この演説で、アイゼンハワーは何といったのか。まず、人々を驚かせたのは、「現在の軍隊の組織は、平時の私の前任者、あるいは第二次世界大戦や朝鮮戦争の戦闘員たちが知っていたものとは、ほとんど関係がない」という発言ではないか。つぎに、「世界的な紛争が起こるまで、米国には軍需産業がなかった」と、アイゼンハワーはいう。「米国では、鋤をつくるメーカーが、時間をかけて必要に応じて剣もつくることができた。しかし、今、私たちは、もはや国防を緊急に即興で行う危険を冒すことはできず、膨大な規模の恒久的な軍需産業を作らざるをえなくなった」というのである。
こうした新しく誕生した軍需産業に加えて、「350万人の男女が直接防衛施設に従事している」と、彼は数字をあげて、軍事関連雇用の大きさを示した。さらに、「私たちは毎年、軍事安全保障のために、すべての米国企業の純利益を上回る金額を費やしている」と指摘する。そのうえで、「巨大な軍事施設と大規模な兵器産業との結びつきは、米国の経験上、新しいものである」と説明し、「その重大な意味を理解することを怠ってはならない」と語りかける。なぜなら、「私たちの労苦、資源、生計はすべて、私たちの社会の構造そのものに関係している」からだ。この新しい変化が米国社会全体におよぼす影響に注目しなければならないと警告したわけである。
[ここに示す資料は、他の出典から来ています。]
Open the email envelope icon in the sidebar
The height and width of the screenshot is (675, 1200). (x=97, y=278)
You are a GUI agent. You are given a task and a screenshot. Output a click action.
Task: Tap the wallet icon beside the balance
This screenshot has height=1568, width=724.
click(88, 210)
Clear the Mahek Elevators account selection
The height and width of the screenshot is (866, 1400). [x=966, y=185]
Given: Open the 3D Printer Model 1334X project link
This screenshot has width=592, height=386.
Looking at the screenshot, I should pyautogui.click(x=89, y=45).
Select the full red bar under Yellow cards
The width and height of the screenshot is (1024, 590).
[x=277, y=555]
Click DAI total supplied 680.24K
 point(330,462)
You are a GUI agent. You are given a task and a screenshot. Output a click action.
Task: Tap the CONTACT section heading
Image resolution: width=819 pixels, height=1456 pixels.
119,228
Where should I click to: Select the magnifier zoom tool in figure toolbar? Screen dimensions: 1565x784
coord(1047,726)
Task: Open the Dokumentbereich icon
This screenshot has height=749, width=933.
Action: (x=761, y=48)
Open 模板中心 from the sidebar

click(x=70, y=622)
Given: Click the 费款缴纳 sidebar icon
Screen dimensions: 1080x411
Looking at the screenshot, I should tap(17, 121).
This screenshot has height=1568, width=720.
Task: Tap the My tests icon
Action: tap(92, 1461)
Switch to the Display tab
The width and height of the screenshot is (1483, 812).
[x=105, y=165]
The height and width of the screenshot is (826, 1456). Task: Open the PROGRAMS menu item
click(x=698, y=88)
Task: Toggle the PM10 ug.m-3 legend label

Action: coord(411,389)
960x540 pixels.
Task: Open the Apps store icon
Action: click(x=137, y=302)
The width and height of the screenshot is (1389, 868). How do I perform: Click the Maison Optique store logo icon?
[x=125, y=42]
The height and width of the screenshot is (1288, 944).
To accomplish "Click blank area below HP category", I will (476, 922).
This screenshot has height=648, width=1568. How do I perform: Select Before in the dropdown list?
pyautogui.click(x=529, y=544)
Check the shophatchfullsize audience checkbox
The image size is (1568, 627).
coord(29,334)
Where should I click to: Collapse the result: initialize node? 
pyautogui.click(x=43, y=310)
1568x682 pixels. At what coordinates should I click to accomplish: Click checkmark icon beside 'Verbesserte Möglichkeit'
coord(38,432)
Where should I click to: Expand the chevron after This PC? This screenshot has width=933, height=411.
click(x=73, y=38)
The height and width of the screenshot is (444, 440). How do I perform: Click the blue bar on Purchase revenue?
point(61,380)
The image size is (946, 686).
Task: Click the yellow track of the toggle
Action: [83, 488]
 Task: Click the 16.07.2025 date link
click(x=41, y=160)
そのうえで、「軍産複合体」(military-industrial complex)という言葉が登場する。「政府の審議会では、軍産複合体による不当な影響力の獲得に注意しなければならない。見当違いの権力による悲惨な台頭の可能性は存在し、今後も続くだろう」というのだ。
ここまでの趣旨から、軍産複合体が単に武器を製造する企業を指すのではなく、巨大な軍事施設と大規模な兵器産業との結びによって生まれた巨大構造を指していることがわかる。だが、その巨大構造には、もう一つの勢力がある。それは、「同じように産業・軍事のあり方を大きく変えたのは、ここ数十年のテクノロジー革命である」という指摘によって示されている。アイゼンハワーは「テクノロジー」の重要性によく気づいていたのである。「この革命のなかで、研究は中心的な存在となり、また、形式化され、複雑で、コストがかかるようになった」と、彼はその問題点を指摘している。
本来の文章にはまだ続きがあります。